> TEXT TO READ
■ ■ ■

Author: Michael Hickey, Ben Razidlo
New information processing and data analytics techniques will be explored to augment insights traditionally provided by the census process. Census information has been long used as a mechanism for acquiring and recording information about the members of a given population. Data-age information processing technologies, image recognition, and prediction algorithms can provide new opportunities to build models and make inferences regarding a population’s current situation and future trends.
The overwhelming scale of available data in today’s world often outweighs the ability of stakeholders to utilize and understand the insight it can provide. The overarching goal of the analysis is to explore what can a city’s buildings tell us about its inhabitants, and from this provide a recommendation for real estate investment. Specifically, its two objectives are:
- Neighborhood Real Estate Trend Analysis – Explore the use of this data set and data analytics tools to inform a potential business decision
- Building Geometry Correlation Analysis – Identify which building geometry parameters are the strongest predictors of the demographic, economic, and the health and well-being characteristics of the neighborhood’s inhabitants
2.1. Dataset description
2.1.1. Microsoft building data
In 2018, Microsoft released computer-generated building footprint data provided for all 50 US states [GitHub: USBuildingFootprints]. This effort leverages a deep convolutional neural network (DNN) architecture, ResNet34, developed at Cornell University for object recognition and dense classification problems. Satellite imagery is first processed by ResNet34 imagery and then interpreted as polygons using a rule-based prediction algorithm.

■ ■ ■

> EXTRACTED INFORMATION

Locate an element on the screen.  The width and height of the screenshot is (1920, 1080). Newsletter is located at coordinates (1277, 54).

■ ■ ■

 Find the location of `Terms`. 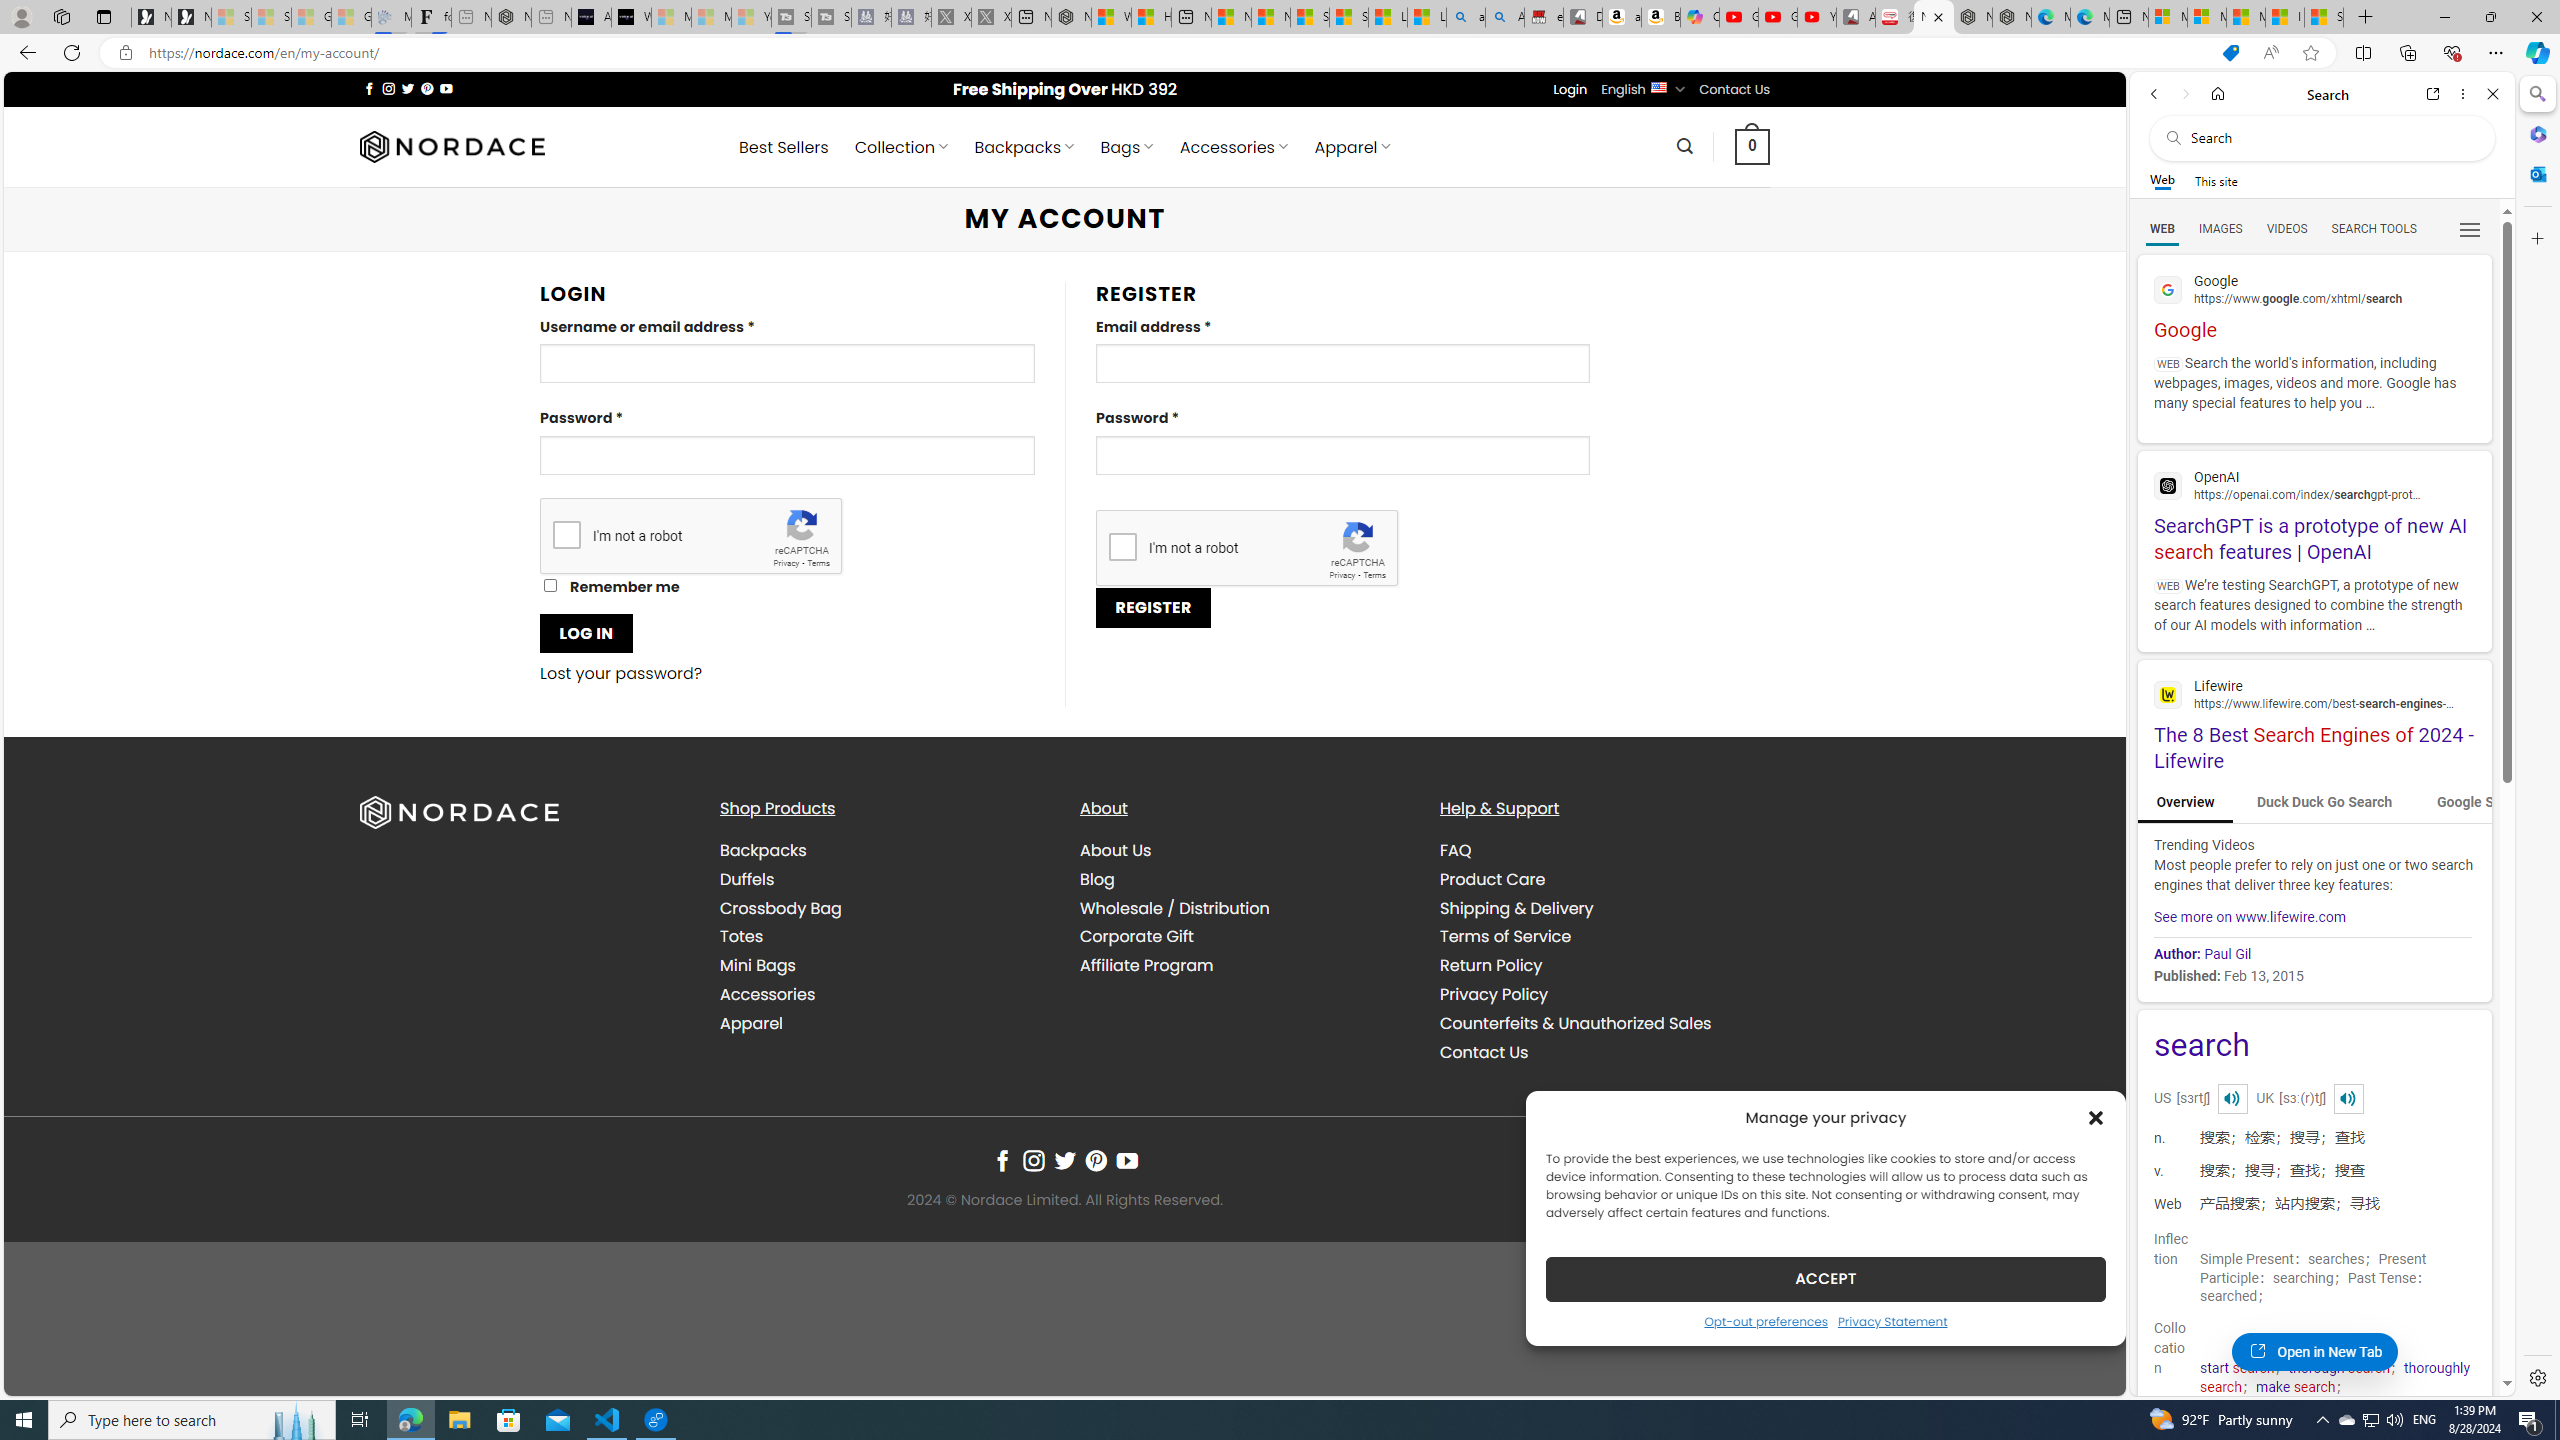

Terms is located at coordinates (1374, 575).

■ ■ ■

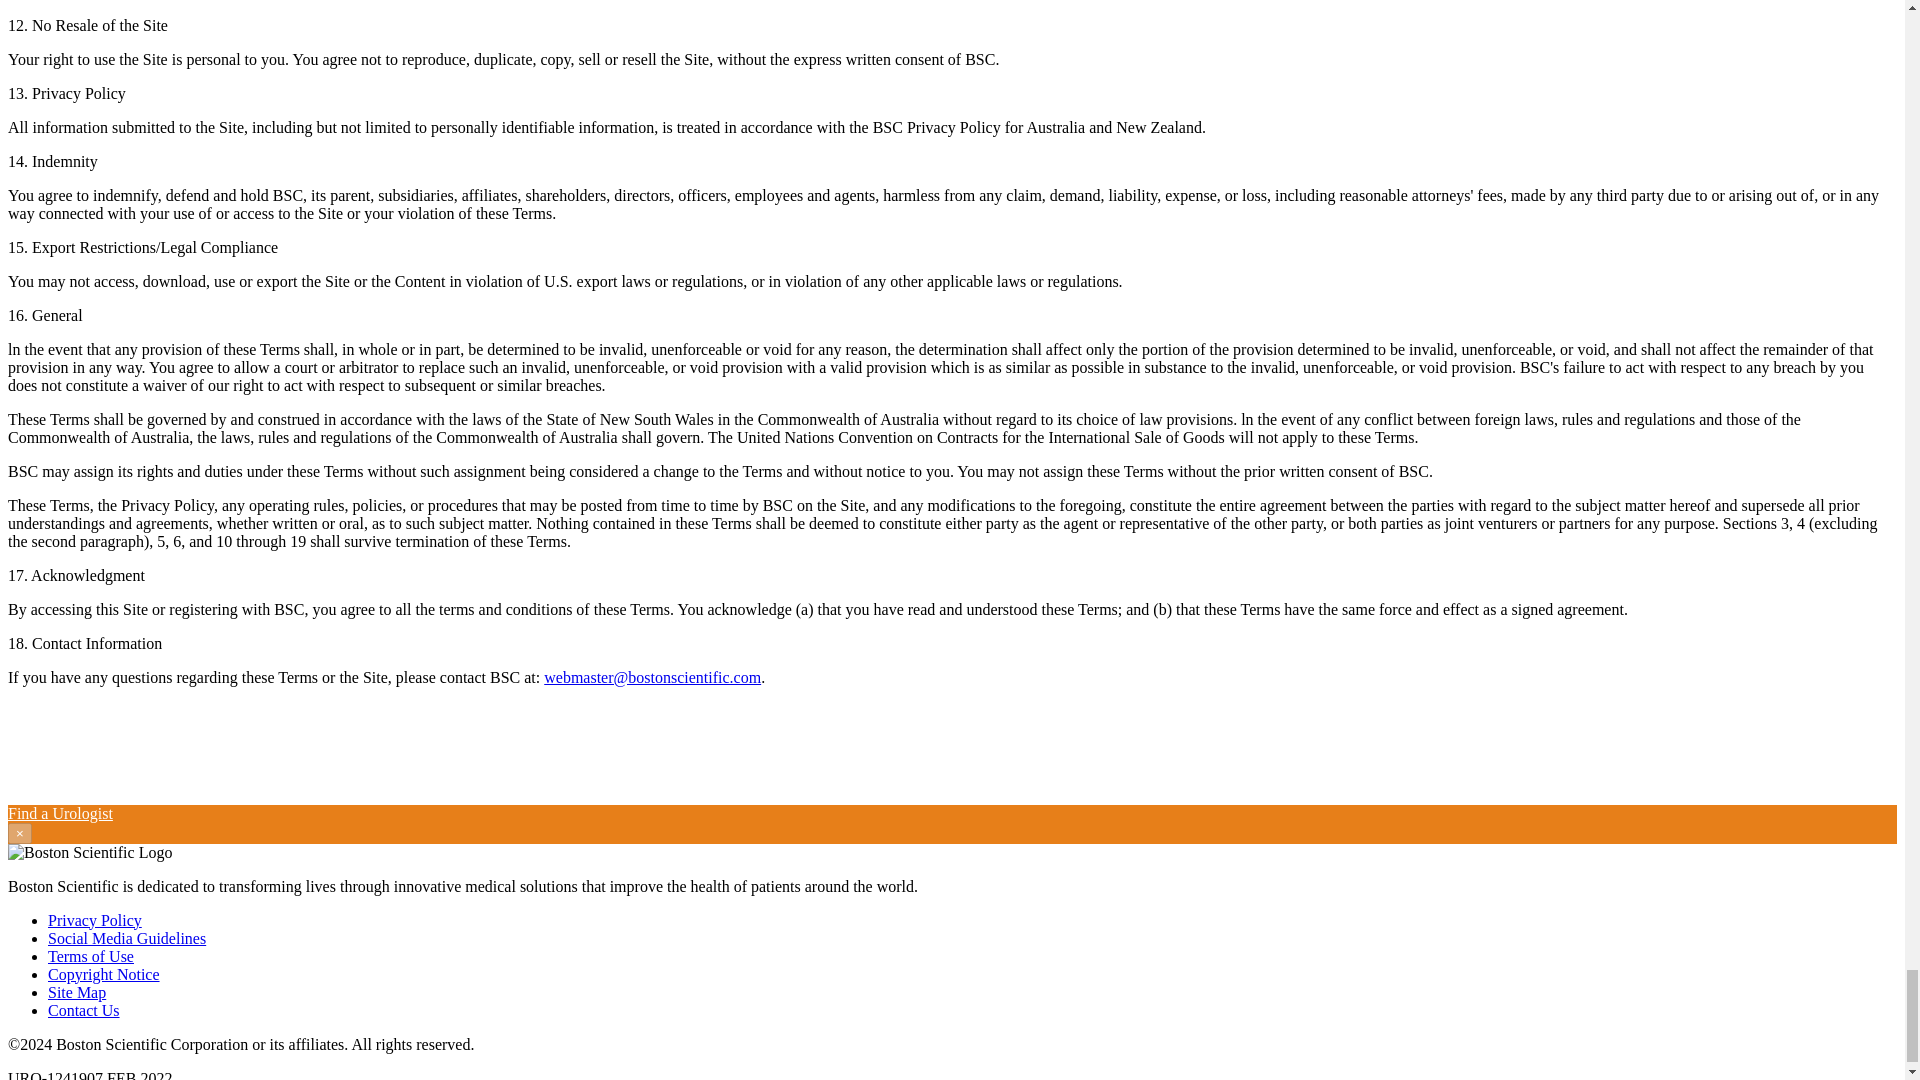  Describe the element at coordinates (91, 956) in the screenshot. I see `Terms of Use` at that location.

■ ■ ■

> WHAT YOU WILL DO
a - According to the text on census and building data, why will new information processing and data analytics techniques be explored?
b - Reproduce the part of the text on census and building data starting at "Author: Michael Hickey, Ben" and ending at "and future trends.".
c - Carry on the text on census and building data from its last sentence.

> PER-TASK OUTPUTS
a - They will be explored to augment the insights the census process has traditionally provided. The text says data-age processing technologies, image recognition, and prediction algorithms can offer new opportunities to build models and make inferences about a population's current situation and future trends.

b -
Author: Michael Hickey, Ben Razidlo
New information processing and data analytics techniques will be explored to augment insights traditionally provided by the census process. Census information has been long used as a mechanism for acquiring and recording information about the members of a given population. Data-age information processing technologies, image recognition, and prediction algorithms can provide new opportunities to build models and make inferences regarding a population’s current situation and future trends.

c -
This data is freely available for download and use. In October, 2018 the New York Times published an interactive article utilizing visualization of the data across different locales in the US [link]. Specific geometric parameters than can be derived from this data include building area, perimeter, roundness, number of corners, people per building and percentage area covered by buildings.
2.1.2. Washington DC Neighborhood Data
An expansive data set from a wide variety of sources has been stitched together by Urban- Greater DC [Data Explorer, Methodology and Sources, Shapefiles], an organization funded by the Urban Institute that curates, cleans and stores data grouped by small geographic areas corresponding to 39 distinct neighborhood groups in the city. Among the data are shapefiles of the neighborhoods, and corresponding statistics on demographics, income, education, health, and well-being. In all, there are 348 metrics for each neighborhood group, including individual metrics extracted at different time periods (e.g. Population 2000, Population 2010), and those derived by the authors. The joined building and neighborhood data are depicted below in Figure 2.
2.2. Software Used
To clean simplify and map together the data from USBuildingFootprints and Urban-Greater DC, the authors used R including the libraries “sf” for reading shapefiles, and “geojsonio” for reading geojson files. The “ggplot” and “ggmap” libraries were utilized to produce some of the maps and plots in this report and the associated slides. R was also used to apply clustering methods to group the data, and to mine the data for correlations. Once the data were cleaned and joined, the authors utilized Tableau 2018.3 to visualize the data.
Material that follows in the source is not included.